GSA Proxy Scraper as stand alone product can find you a lot more proxies in a shorter time than the basic scraper included in other products. In detail…
Please try the demo version of GSA Proxy Scraper and see for yourself.
All GSA Tools can use so called CONNECT-Proxies. Those proxies are usually anonymous and work perfectly. Other tools do not understand this type of proxy and use it as a normal WEB-Proxy. Sometimes the proxy does not work here or it reacts differently (no longer anonymous, blocked by google, requires authorization…). If you want to rule out this problem, you need to uncheck the testing for CONNECT proxies in options->filter.
Tools like ScrapeBox can not handle CONNECT proxies and so you will see different results when using them in that software.

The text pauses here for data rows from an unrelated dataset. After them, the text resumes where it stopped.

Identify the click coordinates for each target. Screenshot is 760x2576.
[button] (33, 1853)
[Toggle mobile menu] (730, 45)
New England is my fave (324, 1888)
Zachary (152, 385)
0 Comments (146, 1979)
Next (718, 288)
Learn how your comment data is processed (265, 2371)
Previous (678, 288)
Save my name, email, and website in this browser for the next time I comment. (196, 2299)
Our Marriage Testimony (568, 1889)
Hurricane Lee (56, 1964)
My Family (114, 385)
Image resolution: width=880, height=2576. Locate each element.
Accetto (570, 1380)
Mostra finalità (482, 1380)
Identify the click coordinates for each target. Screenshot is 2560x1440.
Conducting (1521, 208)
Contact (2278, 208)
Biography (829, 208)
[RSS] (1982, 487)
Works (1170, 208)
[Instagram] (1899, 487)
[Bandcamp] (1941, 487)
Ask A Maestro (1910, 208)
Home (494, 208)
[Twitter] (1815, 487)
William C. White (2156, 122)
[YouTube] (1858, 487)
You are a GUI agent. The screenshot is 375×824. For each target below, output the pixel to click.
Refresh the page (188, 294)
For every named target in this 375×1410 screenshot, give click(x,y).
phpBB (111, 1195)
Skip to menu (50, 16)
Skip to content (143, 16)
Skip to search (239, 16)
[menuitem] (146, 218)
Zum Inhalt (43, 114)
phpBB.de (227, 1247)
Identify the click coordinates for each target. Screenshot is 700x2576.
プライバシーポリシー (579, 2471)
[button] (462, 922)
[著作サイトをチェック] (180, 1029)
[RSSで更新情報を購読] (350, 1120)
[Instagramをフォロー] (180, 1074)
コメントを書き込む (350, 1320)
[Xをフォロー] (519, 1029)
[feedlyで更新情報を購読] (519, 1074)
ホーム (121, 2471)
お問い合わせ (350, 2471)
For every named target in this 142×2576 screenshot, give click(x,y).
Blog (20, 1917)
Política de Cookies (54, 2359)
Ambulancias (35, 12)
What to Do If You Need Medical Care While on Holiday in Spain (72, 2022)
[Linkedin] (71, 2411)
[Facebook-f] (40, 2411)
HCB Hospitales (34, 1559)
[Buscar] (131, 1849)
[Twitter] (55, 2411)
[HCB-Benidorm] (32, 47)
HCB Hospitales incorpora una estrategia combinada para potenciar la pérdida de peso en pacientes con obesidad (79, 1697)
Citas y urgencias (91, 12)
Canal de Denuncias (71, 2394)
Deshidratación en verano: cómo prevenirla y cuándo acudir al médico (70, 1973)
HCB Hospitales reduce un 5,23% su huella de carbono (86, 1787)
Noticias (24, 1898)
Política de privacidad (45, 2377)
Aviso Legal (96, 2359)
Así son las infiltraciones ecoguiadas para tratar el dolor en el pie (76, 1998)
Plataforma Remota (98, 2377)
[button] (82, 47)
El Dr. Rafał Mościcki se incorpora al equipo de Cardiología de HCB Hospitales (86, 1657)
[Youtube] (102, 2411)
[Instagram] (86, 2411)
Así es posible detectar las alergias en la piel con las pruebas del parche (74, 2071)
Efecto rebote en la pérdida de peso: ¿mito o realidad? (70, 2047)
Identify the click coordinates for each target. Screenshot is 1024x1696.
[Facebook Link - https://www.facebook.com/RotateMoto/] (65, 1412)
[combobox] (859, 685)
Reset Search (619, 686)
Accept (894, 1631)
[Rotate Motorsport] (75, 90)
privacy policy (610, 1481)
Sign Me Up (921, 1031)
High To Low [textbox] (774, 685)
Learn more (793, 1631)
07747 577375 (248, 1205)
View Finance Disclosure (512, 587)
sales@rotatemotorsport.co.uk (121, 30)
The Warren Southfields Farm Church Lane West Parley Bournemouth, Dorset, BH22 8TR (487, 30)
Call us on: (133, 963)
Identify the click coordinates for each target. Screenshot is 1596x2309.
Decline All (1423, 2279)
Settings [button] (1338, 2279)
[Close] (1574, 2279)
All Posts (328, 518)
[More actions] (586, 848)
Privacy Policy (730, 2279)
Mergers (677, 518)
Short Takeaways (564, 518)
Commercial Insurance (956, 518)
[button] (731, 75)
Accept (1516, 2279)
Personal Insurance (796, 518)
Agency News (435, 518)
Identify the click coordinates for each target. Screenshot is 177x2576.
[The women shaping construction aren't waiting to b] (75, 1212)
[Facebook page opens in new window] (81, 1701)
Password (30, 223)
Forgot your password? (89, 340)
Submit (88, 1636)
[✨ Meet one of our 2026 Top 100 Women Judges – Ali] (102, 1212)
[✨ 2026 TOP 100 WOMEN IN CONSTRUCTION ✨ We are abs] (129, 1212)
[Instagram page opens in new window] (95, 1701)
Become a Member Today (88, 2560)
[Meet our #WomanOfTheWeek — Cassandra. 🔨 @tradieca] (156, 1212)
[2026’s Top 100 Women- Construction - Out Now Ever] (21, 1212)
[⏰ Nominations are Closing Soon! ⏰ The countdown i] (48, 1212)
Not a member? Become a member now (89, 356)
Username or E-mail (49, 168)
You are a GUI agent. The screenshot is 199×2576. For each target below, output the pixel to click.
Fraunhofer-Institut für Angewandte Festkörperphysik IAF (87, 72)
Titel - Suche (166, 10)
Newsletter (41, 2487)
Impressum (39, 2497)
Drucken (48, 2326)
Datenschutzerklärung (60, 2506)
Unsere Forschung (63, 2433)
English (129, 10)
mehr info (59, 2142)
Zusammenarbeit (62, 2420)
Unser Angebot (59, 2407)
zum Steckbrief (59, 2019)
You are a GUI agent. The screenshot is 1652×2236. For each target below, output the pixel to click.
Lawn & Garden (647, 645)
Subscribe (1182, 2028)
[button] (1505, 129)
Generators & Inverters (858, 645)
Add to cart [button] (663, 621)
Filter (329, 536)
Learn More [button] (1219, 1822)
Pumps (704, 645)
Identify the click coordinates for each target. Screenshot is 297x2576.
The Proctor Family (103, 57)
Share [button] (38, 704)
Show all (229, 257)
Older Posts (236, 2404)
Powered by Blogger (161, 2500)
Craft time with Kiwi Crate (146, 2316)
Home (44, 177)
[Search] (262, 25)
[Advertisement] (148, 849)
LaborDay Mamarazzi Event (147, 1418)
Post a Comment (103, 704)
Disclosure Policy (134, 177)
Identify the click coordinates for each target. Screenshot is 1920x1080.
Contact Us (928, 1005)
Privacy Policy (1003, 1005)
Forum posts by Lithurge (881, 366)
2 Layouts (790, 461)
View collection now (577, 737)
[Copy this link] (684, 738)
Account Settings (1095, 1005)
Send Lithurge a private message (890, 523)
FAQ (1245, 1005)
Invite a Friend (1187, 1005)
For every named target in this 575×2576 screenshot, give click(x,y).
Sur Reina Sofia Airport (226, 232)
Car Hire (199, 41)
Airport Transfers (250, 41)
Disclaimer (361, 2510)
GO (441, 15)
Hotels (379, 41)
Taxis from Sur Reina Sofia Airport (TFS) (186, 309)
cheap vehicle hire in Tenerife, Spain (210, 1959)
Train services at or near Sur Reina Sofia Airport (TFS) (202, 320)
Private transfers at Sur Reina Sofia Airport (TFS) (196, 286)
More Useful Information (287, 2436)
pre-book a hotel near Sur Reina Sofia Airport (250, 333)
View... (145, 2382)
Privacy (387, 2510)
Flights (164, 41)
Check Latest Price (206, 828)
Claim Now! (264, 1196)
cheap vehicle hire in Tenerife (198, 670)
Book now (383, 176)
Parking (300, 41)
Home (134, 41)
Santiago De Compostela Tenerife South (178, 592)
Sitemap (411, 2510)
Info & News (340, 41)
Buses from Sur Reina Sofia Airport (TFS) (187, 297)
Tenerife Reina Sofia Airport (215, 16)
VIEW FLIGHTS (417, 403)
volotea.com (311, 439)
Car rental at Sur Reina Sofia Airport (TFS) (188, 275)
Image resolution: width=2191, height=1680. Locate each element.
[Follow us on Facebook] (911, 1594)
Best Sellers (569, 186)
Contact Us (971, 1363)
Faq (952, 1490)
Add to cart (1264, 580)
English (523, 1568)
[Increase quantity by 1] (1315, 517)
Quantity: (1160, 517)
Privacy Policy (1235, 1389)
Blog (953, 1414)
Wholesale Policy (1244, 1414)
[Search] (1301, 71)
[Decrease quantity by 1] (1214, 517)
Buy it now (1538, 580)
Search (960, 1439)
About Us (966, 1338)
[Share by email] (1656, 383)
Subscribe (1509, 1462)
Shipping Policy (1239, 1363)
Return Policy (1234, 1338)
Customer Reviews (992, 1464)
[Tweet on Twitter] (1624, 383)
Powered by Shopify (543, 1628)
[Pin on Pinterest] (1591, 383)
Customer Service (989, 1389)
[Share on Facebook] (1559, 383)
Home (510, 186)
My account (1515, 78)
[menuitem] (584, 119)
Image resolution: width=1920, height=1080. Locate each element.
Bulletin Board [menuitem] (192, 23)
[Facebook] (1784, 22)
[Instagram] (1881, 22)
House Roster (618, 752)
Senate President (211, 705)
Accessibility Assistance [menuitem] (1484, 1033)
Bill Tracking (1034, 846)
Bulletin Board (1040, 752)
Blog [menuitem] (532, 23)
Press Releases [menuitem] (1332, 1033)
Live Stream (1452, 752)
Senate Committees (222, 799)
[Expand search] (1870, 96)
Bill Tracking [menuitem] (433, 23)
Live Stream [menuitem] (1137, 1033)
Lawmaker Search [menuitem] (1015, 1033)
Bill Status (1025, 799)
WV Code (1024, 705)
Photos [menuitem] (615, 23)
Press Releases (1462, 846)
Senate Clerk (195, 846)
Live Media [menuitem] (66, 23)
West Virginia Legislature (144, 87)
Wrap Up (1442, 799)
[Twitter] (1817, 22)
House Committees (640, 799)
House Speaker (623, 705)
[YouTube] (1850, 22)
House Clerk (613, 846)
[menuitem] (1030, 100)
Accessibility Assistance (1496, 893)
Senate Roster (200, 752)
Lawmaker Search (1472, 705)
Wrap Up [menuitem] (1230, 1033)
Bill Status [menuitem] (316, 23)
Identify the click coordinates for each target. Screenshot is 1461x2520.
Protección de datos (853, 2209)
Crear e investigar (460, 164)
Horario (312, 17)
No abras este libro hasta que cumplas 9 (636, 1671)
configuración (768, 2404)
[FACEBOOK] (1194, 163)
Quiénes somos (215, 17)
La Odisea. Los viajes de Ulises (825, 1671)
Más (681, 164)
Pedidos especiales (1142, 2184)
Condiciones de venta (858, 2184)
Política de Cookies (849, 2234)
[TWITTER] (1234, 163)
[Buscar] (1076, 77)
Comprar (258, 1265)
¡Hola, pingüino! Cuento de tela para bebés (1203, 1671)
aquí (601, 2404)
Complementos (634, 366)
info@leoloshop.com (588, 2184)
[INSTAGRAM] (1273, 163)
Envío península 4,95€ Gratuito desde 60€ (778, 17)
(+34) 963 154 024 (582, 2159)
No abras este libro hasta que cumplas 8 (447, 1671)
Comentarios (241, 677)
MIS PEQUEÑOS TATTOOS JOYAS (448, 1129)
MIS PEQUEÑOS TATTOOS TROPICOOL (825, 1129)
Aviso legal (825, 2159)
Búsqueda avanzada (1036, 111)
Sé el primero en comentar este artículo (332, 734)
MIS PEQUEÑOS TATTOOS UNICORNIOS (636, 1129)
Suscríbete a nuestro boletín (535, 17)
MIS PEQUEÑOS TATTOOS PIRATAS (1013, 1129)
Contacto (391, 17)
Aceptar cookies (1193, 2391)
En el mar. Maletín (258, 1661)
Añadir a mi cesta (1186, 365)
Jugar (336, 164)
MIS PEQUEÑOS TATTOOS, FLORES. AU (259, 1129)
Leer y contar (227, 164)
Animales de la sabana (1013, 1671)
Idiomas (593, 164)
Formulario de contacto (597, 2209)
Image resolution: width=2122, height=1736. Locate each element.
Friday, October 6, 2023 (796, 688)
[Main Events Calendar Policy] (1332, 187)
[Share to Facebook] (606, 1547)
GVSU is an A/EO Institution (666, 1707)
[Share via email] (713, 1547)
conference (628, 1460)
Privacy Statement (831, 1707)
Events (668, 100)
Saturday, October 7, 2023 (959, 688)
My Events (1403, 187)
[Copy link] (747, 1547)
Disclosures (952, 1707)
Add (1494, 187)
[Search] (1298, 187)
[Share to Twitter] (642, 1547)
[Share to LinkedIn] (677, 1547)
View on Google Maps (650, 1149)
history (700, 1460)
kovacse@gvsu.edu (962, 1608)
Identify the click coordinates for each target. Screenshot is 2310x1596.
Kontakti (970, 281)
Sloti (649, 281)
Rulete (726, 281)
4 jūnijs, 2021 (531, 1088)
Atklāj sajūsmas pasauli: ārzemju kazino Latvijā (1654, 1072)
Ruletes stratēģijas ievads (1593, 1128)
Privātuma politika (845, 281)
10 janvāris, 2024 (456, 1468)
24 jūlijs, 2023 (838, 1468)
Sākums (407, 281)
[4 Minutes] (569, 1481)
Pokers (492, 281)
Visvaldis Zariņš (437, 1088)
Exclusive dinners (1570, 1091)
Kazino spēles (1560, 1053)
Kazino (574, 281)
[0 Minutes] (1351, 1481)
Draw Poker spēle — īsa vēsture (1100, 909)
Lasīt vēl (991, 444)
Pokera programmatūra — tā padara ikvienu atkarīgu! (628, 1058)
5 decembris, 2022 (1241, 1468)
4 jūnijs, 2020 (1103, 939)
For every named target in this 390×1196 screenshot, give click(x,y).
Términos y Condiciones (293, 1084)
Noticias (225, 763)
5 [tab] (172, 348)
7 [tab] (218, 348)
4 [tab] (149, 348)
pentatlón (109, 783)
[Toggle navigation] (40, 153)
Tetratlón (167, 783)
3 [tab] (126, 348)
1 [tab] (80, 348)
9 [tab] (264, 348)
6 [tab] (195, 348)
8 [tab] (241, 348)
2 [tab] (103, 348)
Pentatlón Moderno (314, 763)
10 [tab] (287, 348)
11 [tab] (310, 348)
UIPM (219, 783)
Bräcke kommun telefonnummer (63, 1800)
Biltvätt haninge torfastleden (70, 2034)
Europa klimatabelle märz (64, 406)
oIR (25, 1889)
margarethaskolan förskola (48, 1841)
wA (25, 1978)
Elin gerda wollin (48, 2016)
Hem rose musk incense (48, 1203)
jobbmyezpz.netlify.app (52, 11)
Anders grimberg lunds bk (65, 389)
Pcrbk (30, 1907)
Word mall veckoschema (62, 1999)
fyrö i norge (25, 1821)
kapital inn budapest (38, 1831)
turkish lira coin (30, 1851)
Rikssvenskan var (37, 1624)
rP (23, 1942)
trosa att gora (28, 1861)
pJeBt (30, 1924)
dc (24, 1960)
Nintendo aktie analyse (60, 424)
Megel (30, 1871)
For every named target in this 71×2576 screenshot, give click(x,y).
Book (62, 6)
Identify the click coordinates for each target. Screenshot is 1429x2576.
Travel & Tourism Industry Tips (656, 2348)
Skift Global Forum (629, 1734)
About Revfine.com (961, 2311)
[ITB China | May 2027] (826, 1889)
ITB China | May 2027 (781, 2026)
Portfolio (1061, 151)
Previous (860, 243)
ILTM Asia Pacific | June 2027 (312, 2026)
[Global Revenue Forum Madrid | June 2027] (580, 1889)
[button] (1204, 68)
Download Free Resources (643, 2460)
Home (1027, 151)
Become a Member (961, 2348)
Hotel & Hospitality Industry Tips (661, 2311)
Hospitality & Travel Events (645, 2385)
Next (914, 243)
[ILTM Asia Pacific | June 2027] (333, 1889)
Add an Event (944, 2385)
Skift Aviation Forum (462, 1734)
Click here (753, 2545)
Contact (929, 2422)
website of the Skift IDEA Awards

There was something strange that I discovered when building the tool. When the program searches for new sources, it could happen that it found proxies who are on port 80 but only seem to work for bing.com. You see them in your list with that TAG and the anonymous level been gray it it could not check that.
I have checked that closely and really was not able to test that proxy successfully against anything else but bing. Sometimes I was able to access facebook.com or ebay.com with it. Even Twitter.com sometimes but thats it. Those proxies are only useful if you want to get access to those sites.
So what type is that I asked myself and opened that IP directly in browser. This is what you get:
Invalid URL The requested URL "[no URL]", is invalid. Reference #9.5c957441.1464336353.8984bf0
Having a look at the header showed:
HTTP/1.0 400 Bad Request Server: AkamaiGHost Mime-Version: 1.0 Content-Type: text/html Content-Length: 208 Expires: Fri, 27 May 2016 07:54:48 GMT Date: Fri, 27 May 2016 07:54:48 GMT Connection: close
OK so Server: AkamaiGHost. This is strange as I never heard anything about this. I searched for information about it and YES! Wikipedia had something for me. And the last sentence on this should get you worried:
The National Security Agency and Federal Bureau of Investigation have reportedly used Facebook's Akamai content delivery network (CDN) to collect information on Facebook users. Akamai has been accused of blocking access to web sites for visitors using Tor.
You better not use those sites for anything other than bing scraping. I would never use that for facebook and you should also stay away from that. To not use them in export files, just uncheck UNKNOWN as anonymous level and you rule them out.
Well yes, thats possible. However keep in mind that proxies are still public and might be banned quickly. To get just proxies being able to be used for E-Mail Verification do the following:
Now you will see the program searching for proxies and testing it only for email verification usage. The proxies can later be exported to a file and e.g. imported to GSA Email Verifier (if you still own it).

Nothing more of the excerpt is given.